Tekraren belirtmek gerekir ki derdestlik, bir davanın mahkemede açılmış ve halen görülmekte olduğunu ifade eden usul hukuku kurumudur (Prof.Dr.Murat ATALI – Prof.Dr.İbrahim ERMENEK – Doç.Dr.Ersin ERDOĞAN, Medeni Usul Hukuku, 4.Baskı, Ankara 2021, s.325). Bu kapsamda hukuk mahkemesinin, önündeki davanın esasına girebilmesi için aynı davanın, daha önceden açılmış ve halen görülmekte olmaması gerekir (HMK.m.114/1-ı). Tarafları, konusu ve nedenleri aynı olan bir dava görülmekte iken, aynı dava ikinci kez açılırsa mahkeme dava şartı yokluğundan davanın usulden reddine karar verir (İstanbul BAM Üyesi İsmail ERCAN, Medeni Usul Hukuklu El Kitabı, 6.Baskı, Ankara 2021, s.453). Nitekim uygulamada tarafları, konusu ve nedenleri aynı olan bir davanın tekrar açılıp görülmesinde davacının hiçbir hukuki yararı da bulunmamaktadır (Prof.Dr.Abdurrahim KARSLI, Medeni Muhakeme Hukuku, 5.Baskı, İstanbul 2020, s.403). Yargıtay uygulamasında da benzer görüş hakimdir (Y.8.HD. 23.01.2017 T. 2014/24746 E. 2017/633 K.). Karar özeti şu şekildedir;
Yargıtay 8.Hukuk Dairesi’nin 23.01.2017 Tarihli 2014/24746 Esas 2017/633 Karar Sayılı ilamı; “…Somut olayda derdestliğe konu ilam tetkik edilecek olursa; davacı tarafından, daha evvel sayılı … Asliye Hukuk Mahkemesi’nin … E. sayılı dosyasında aynı konuda, aynı taraflar arasında ve aynı dava sebebine dayanarak dava açtığı, eldeki dava ile aynı yönde tapu iptal ve tescil, olmadığı takdirde tazminat isteğinde bulunduğu, dava konusu taşınmaza yönelik asıl dava olan tapu iptal ve tescil davası reddedilip, bedele yönelik davanın kabul edildiği ve karar tebliğe çıkarılmadığı için kesinleşmediği anlaşılmaktadır. Bu haliyle, bahsi geçen dosyanın eldeki dosya açısından derdest olarak değerlendirilmesi gerektiği açıktır.”

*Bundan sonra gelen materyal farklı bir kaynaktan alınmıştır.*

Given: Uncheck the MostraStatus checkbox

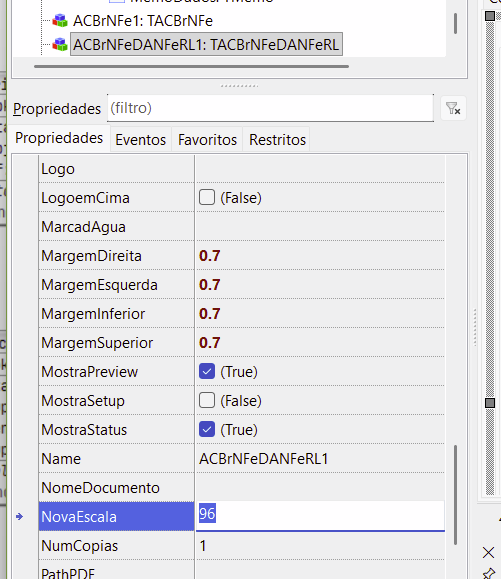Looking at the screenshot, I should click(x=207, y=429).
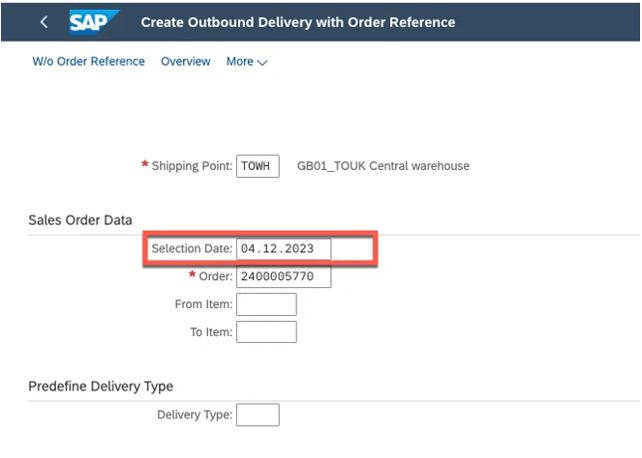
Task: Expand the More menu
Action: pos(247,62)
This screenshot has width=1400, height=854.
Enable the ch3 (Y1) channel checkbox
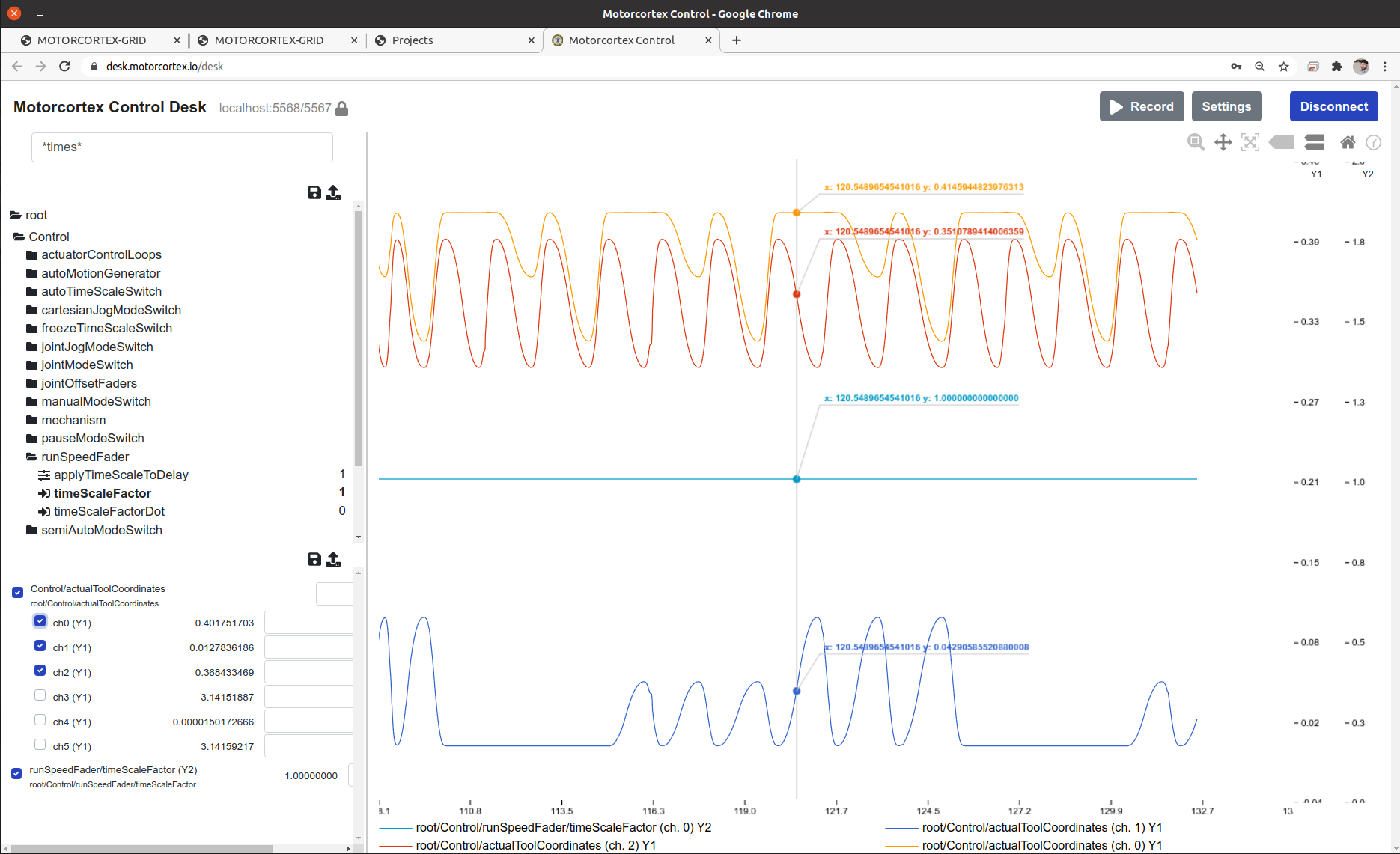click(x=40, y=695)
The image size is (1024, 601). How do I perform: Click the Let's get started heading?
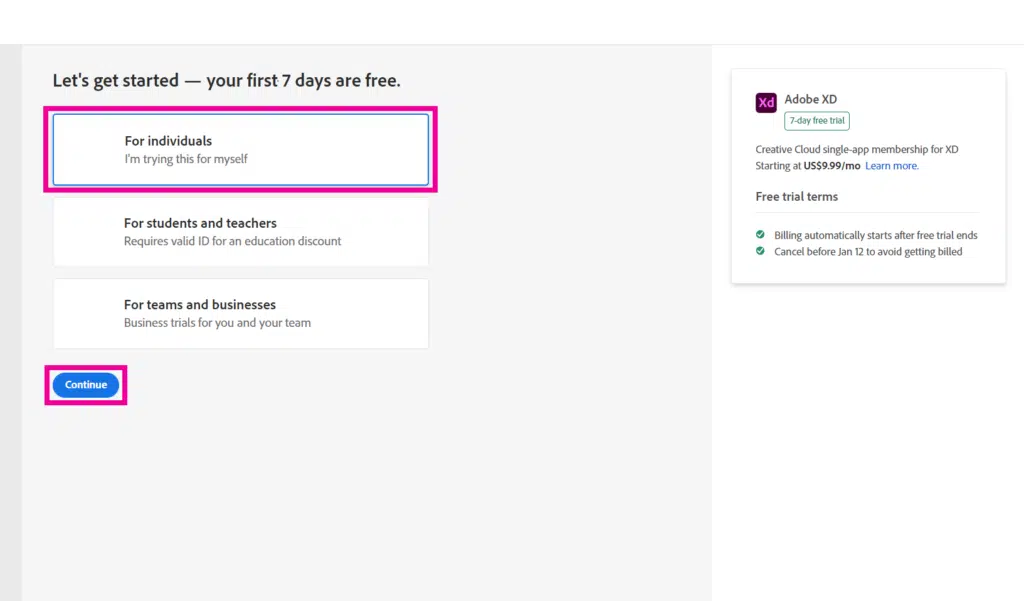[228, 80]
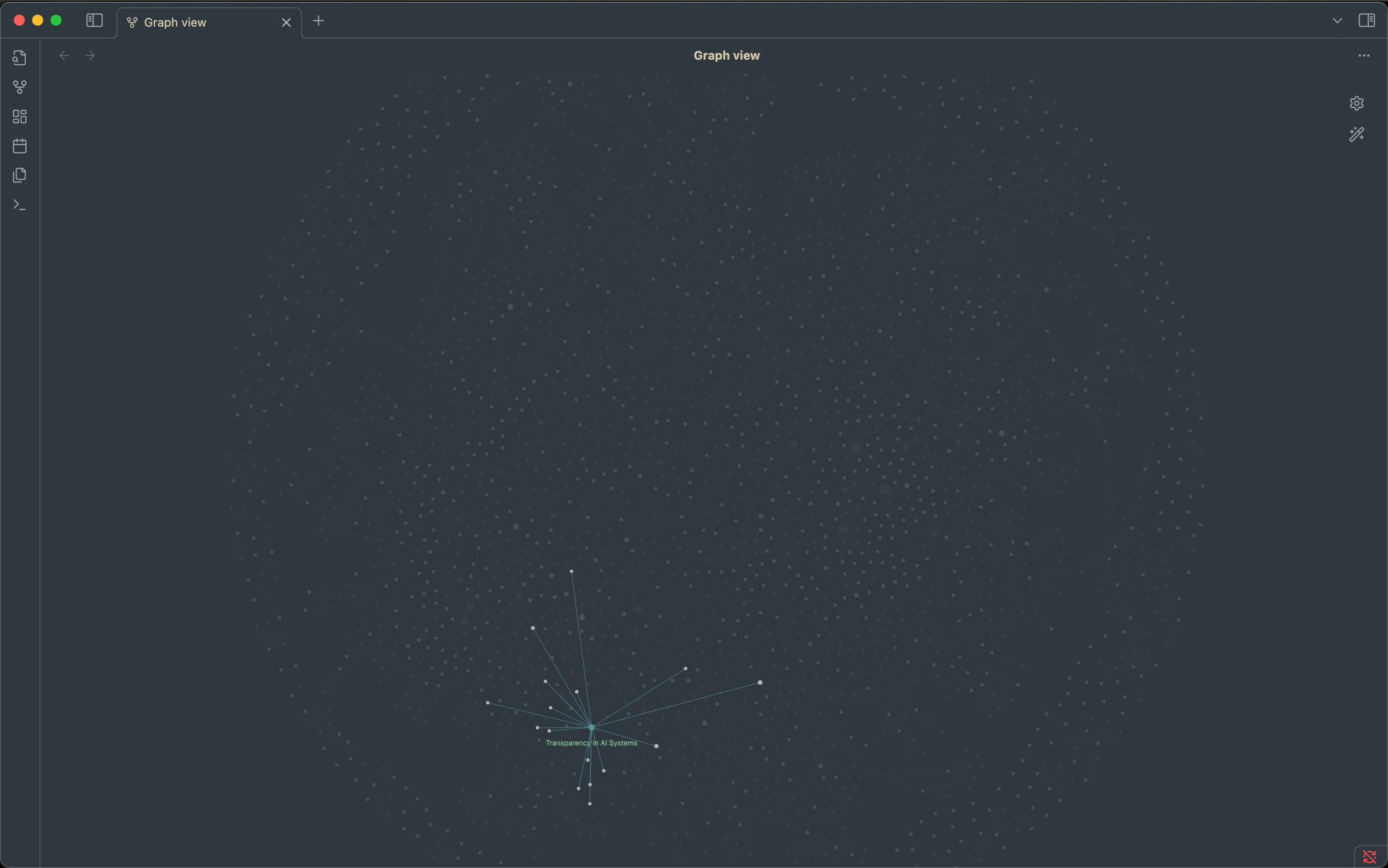
Task: Select the Graph view tab
Action: (x=175, y=22)
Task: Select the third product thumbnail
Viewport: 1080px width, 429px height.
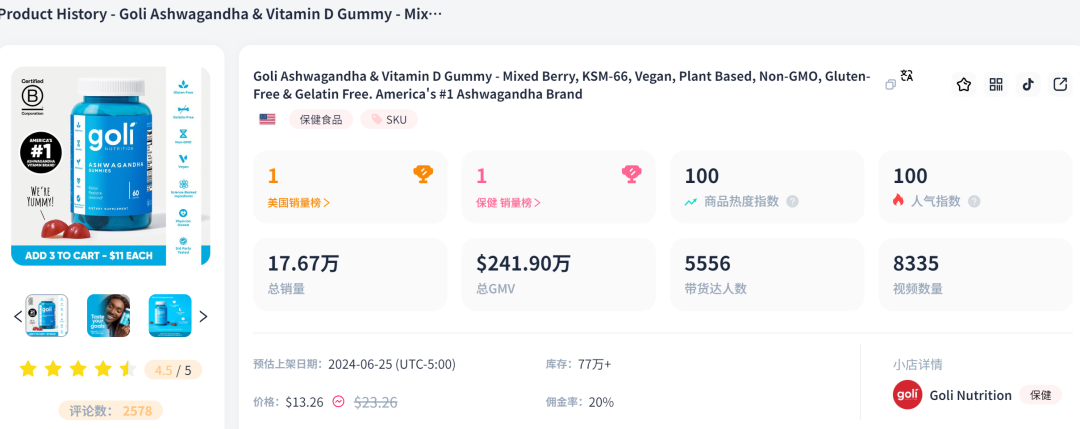Action: tap(170, 316)
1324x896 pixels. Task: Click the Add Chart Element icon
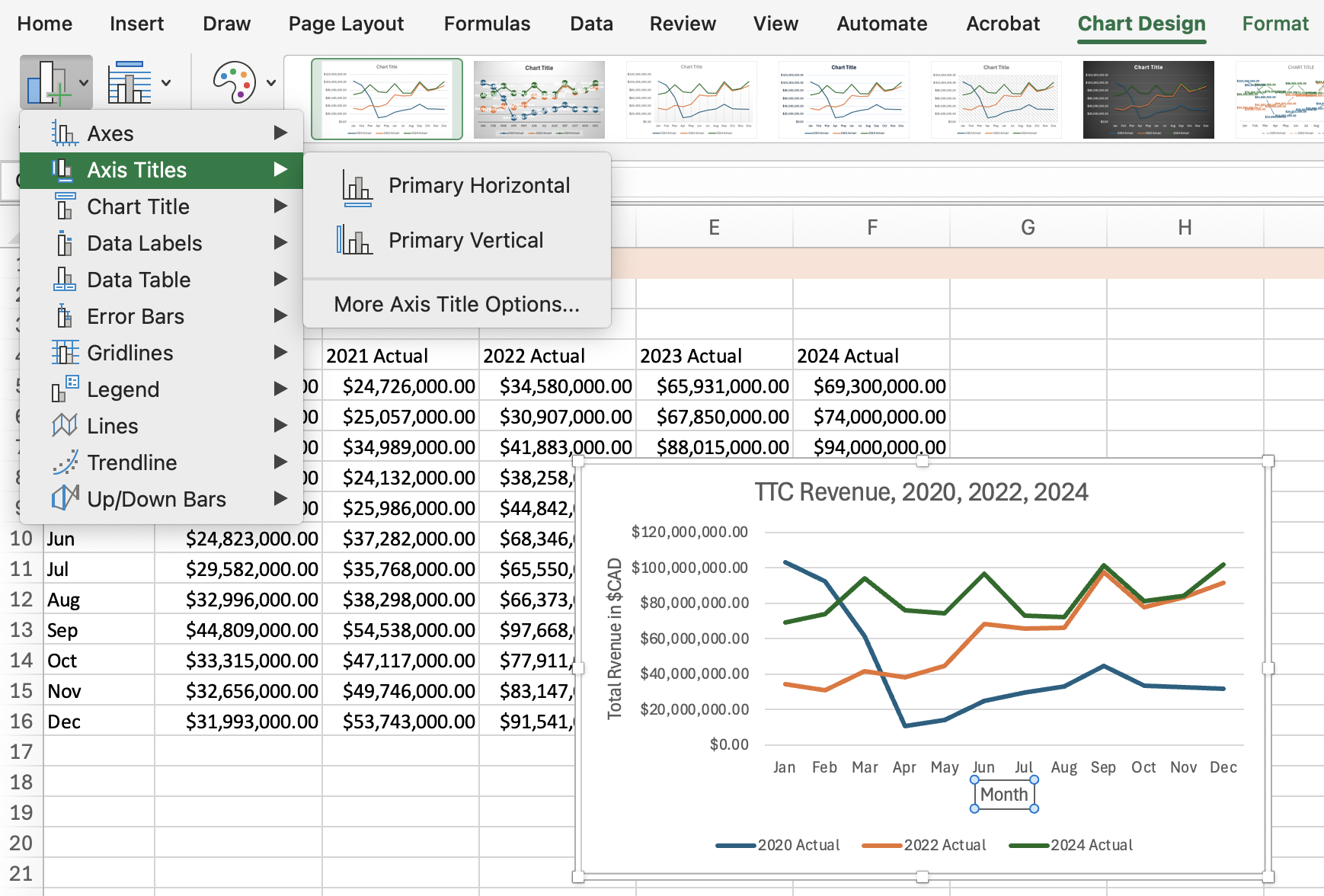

SONUÇ OLARAK; tarafları, dava sebebi (vakıaları) ve dava konusu (talep sonucu) aynı olan bir dava ikinci kez açılırsa, ikinci davada bu husus re’sen veya talep üzerine dikkate alınır ve ikinci dava, dava şartı yokluğundan esasa girilmeksizin reddedilir. Bu husus HMK’nın “Dava Şartları” başlıklı 114/1-ı bendinin bir sonucudur.